> [阅读材料]
洛谷-3758

洛谷-3758

思路

一定要看数据范围！

Code

#include <bits/stdc++.h>
using namespace std;
#define _u_u_ ios::sync_with_stdio(false), cin.tie(nullptr)
#define cf int _o_o_;cin>>_o_o_;for (int Case = 1; Case <= _o_o_;Case++)
#define SZ(x) (int)(x.size())
inline void _A_A_();
signed main() {_A_A_();return 0;}

using ll = long long;
// #define int long long
const int mod = 2017;
const int maxn = 2e5 + 10;
const int N = 210, M = 5010;
const int inf = 0x3f3f3f3f;

int n, m;

struct mat {
    vector<vector<int>> v;
    mat (int n) {
        v.resize(n + 1, vector<int> (n + 1, 0));
    }
};

mat operator * (const mat & a, const mat & b) {
    mat c(n);
    for (int i = 0;i < n + 1;i++) {
        for (int j = 0;j < n + 1;j ++) {
            for (int k = 0;k < n + 1;k ++ ) {
                c.v[i][j] = (c.v[i][j] + a.v[i][k] * b.v[k][j]) % mod;
            }
        }
    }
    return c;
}

mat qpow(mat a, int b) {
    mat c(n);
    for (int i = 0;i < n + 1;i++) {
        c.v[i][i] = 1;
    }
    while (b) {
        if (b & 1) {
            c = c * a;
        }
        a = a * a;
        b >>= 1;
    }
    return c;
}

inline void _A_A_() {
    #ifdef LOCAL
    freopen("in.in", "r", stdin);
    #endif
    _u_u_;
    cin >> n >> m;
    mat s(n);
    for (int i= 0;i < m;i++) {
        int a, b;
        cin >> a >> b;
        s.v[a][b]=1;
        s.v[b][a] = 1;
    }
    int t;
    cin >> t;
    for (int i = 0;i < n + 1;++i) {
        s.v[i][i] =  1;
        s.v[i][0] = 1;
    }
    s = qpow(s, t);
    int ans = 0;
    for (int i = 0;i < n + 1;i++) {
        ans = (ans + s.v[1][i]) % mod;
    }
    cout << ans << "\n";
}

(数据集条目)

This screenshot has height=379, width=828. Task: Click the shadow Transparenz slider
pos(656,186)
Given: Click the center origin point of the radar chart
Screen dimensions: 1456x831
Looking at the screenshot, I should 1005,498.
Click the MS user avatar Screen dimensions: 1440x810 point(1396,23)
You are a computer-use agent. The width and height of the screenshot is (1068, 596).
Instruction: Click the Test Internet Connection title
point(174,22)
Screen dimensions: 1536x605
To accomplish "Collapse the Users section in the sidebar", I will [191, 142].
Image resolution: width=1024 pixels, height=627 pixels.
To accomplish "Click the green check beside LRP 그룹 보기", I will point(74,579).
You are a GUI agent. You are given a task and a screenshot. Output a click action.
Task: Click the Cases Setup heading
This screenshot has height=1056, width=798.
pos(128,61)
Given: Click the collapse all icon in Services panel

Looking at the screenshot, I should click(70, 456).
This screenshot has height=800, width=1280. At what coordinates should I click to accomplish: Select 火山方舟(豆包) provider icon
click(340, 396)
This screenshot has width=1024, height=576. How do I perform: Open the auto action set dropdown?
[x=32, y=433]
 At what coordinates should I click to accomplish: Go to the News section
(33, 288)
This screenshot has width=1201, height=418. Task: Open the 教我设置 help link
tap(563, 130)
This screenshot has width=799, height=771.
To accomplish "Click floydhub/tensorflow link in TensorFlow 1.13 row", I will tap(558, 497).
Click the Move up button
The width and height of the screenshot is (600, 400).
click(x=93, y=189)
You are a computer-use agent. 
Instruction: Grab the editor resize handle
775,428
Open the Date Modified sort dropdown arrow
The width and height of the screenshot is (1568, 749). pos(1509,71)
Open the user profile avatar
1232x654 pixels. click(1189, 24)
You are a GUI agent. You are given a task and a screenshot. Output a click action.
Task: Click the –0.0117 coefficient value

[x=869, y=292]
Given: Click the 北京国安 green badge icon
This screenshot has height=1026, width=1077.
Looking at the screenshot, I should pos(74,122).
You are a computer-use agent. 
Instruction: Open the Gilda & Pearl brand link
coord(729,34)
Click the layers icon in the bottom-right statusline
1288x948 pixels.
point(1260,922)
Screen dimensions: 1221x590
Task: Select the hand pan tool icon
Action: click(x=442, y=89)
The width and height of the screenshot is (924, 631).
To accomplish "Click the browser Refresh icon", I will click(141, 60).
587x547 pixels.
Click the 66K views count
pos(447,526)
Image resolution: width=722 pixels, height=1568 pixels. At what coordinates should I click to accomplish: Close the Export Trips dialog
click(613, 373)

> [任务] 在阅读材料的代码中，常量 mod 的取值是多少？

> [作答] 常量 mod 的取值是 2017。